**TASK 1:** Name every person mentioned by name in the World Labs passage.
**TASK 2:** Reproduce the World Labs passage word for word, from "World Labs assembled" up to and including "single H100 GPU.".

**TEXT PASSAGE:**
-*-
World Labs
Fei-Fei Li's journey to founding World Labs spans three decades of AI research. In 2024, after witnessing the transformative impact of large language models (GPT-2, ChatGPT), she realized a critical gap: while language models captured conversational intelligence, they missed spatial understanding—the 3D reasoning that humans use constantly. Li had pioneered ImageNet (2006-2012), the dataset that powered the deep learning revolution and AlexNet's breakthrough in 2012. Now, she saw that spatial intelligence was the missing piece needed to unlock embodied AI, robotics, and immersive human-AI collaboration.
World Labs assembled a small but elite team of 30 researchers and research engineers, many from top AI labs, computer graphics, and computer vision backgrounds. Co-founders Justin Johnson, Christoph Lassner, and Ben Mildenhall brought deep expertise in frontier models. Over a year-plus development cycle, the team tackled an extremely difficult problem: building a generative model that outputs genuinely 3D worlds—not just videos or 2D projections. The breakthrough came when they demonstrated the ability to prompt with text and images, then navigate freely through generated 3D environments. They also developed real-time video generation capable of running on a single H100 GPU.
World Labs launched Marble—their first product—roughly one month before the podcast interview aired (late 2024). Rather than narrow targeting, they opened it to creators, designers, game developers, and researchers. Immediate organic adoption revealed diverse use cases: virtual production studios discovered it could cut VFX production time by 40x, game developers began exporting Marble scenes into game engines, roboticists reached out to generate synthetic training data, and unexpectedly, psychology researchers requested it for exposure therapy and psychiatric research environments.
-*-
**AVAILABLE DATA:**
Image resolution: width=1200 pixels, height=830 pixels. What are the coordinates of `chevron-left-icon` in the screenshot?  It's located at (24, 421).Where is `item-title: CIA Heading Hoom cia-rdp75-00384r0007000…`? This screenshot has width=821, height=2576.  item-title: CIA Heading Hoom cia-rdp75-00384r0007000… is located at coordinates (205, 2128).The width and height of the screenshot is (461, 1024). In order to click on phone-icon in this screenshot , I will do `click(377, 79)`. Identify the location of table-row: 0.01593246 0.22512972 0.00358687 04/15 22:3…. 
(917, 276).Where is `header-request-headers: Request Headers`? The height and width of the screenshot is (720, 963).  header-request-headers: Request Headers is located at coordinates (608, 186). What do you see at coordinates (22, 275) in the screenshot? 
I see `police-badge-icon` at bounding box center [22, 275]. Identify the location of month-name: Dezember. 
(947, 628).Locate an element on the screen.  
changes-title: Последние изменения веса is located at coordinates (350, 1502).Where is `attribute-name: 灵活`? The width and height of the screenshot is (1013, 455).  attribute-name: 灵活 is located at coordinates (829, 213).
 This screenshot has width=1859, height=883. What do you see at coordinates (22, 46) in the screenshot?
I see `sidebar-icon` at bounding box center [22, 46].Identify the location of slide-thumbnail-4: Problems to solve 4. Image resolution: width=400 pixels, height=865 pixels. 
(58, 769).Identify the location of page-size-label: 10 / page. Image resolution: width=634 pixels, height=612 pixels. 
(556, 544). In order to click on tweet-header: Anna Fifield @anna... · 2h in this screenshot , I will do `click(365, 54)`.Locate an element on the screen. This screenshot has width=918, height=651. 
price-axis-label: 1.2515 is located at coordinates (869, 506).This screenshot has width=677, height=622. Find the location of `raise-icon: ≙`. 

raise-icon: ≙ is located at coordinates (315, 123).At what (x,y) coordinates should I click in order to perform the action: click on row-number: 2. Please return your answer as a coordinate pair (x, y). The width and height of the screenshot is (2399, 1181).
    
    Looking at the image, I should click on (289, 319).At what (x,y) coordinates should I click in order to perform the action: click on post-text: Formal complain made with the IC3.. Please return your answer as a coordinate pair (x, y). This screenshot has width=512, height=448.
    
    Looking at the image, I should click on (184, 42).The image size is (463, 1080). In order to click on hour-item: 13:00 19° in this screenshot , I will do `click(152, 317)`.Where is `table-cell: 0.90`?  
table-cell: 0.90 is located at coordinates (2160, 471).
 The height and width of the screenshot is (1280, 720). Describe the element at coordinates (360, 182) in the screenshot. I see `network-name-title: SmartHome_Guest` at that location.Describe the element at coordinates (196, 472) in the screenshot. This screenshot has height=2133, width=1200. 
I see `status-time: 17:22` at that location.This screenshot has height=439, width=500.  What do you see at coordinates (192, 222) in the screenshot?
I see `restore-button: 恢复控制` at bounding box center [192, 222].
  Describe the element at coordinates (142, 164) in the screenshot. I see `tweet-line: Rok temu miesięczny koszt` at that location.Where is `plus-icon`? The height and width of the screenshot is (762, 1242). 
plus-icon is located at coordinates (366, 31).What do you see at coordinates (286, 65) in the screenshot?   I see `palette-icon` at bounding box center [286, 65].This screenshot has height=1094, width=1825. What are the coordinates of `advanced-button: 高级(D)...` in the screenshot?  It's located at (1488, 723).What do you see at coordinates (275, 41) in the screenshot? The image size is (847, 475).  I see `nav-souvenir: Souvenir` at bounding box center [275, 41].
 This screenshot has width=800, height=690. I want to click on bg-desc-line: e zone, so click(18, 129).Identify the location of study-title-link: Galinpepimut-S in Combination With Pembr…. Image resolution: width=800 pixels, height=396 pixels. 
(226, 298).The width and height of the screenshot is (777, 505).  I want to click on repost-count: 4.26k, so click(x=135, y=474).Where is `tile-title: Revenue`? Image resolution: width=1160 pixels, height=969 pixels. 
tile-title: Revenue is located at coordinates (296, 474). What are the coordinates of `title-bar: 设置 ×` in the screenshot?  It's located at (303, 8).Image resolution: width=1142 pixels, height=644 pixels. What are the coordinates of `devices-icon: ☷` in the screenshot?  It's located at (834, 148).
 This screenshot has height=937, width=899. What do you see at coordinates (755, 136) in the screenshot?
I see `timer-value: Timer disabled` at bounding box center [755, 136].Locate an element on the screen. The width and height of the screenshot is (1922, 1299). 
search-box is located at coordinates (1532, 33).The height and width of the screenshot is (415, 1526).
-*-
**WORKED SOLUTION 1:** Fei-Fei Li, Justin Johnson, Christoph Lassner, Ben Mildenhall

**WORKED SOLUTION 2:**
World Labs assembled a small but elite team of 30 researchers and research engineers, many from top AI labs, computer graphics, and computer vision backgrounds. Co-founders Justin Johnson, Christoph Lassner, and Ben Mildenhall brought deep expertise in frontier models. Over a year-plus development cycle, the team tackled an extremely difficult problem: building a generative model that outputs genuinely 3D worlds—not just videos or 2D projections. The breakthrough came when they demonstrated the ability to prompt with text and images, then navigate freely through generated 3D environments. They also developed real-time video generation capable of running on a single H100 GPU.